GPS <- plasma.df %>% distinct(survey_cluster1, Longitude, Latitude)

# Transforming maize data.frame into a spatial object (geometry) 
geogps <- st_as_sf(GPS , coords =c("Longitude", "Latitude"),
                   crs = "EPSG:4326")

The catchment areas represented by buffers around the cluster displaced centroids and three distances selected were:

15km buffer to cover the maximum displacement in rural area for the GPS location of the DHS clusters. The maximum displacement in rural area is 10km however, when we tested the 10km buffer, we found that one EA (497) did not have an observed sample within that range, thus we decided to increase the buffer size by 5km, we also tested 12km but it did not provide any improvement from the 10km buffer.
25 and 30km buffer that cover a sensible distance between EAs and district, and which is according to REF, the average distance between households and the closest market in Malawi (REF).
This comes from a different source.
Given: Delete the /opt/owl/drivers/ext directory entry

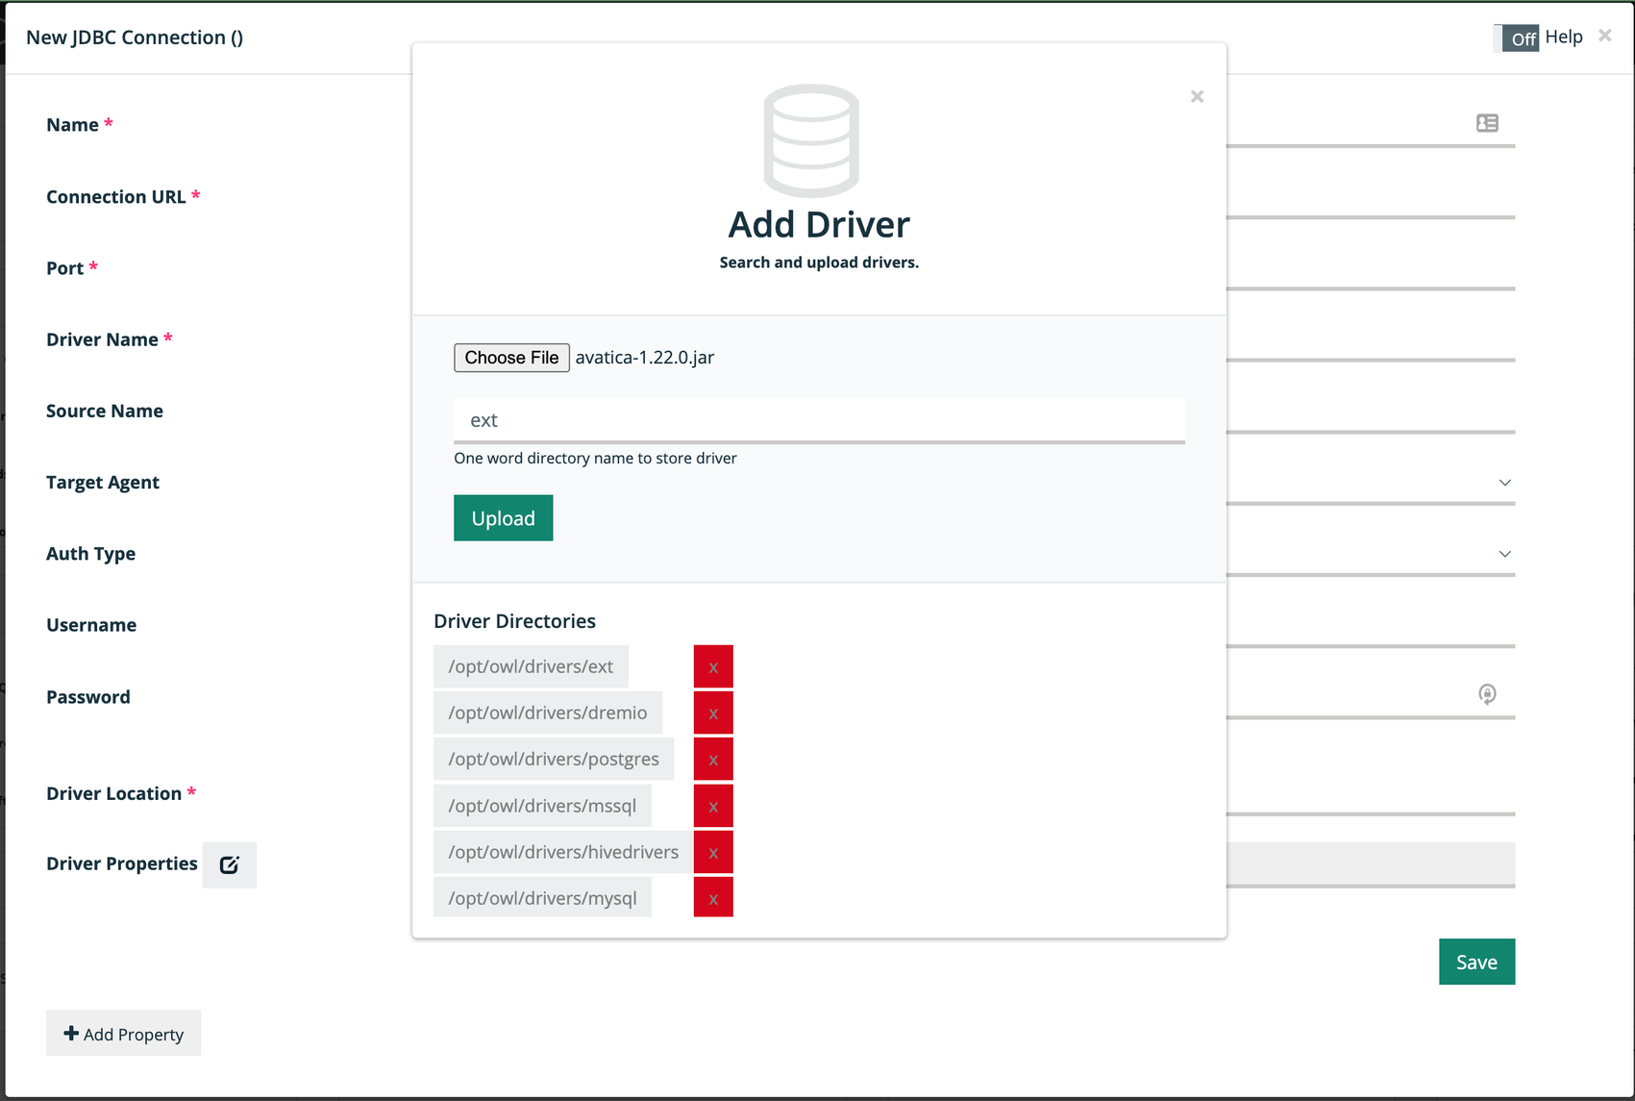Looking at the screenshot, I should point(713,665).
The genereation of the buffer is done using a loop, that save the shapefiles into the inter-outuput file, and it is design to be able to change the distances of the buffer if new evidence of bigger or smaller buffer are published. It also allowed us to do sensitivity analysis on buffer size, see Section 6.4.1.1.

Code

# Choice of buffers (in km)
buffer <- c(10, 25, 30)

# Loop over the number of buffers:
for(i in 1:length(buffer)){
  
  data.df <- GPS
  # Transforming km in m (e.g., 10km = 1000m)
  distance <- buffer[i]*10^3
  
  # Buffer in meters 
  data.df$buffer <- st_buffer(geogps$geometry, dist = distance)
  
  # Saving the shapefile with the buffers
  st_write(data.df, here::here( "data", "inter-output", 
                                "boundaries", 
                                paste0("mwi_gps-buffer", buffer[i], ".shp")))
  
}

This loop was converted into a function to generate the buffers for reproducibility. So the final set of boundaries were generated using the function buffer_generator() (See function folder).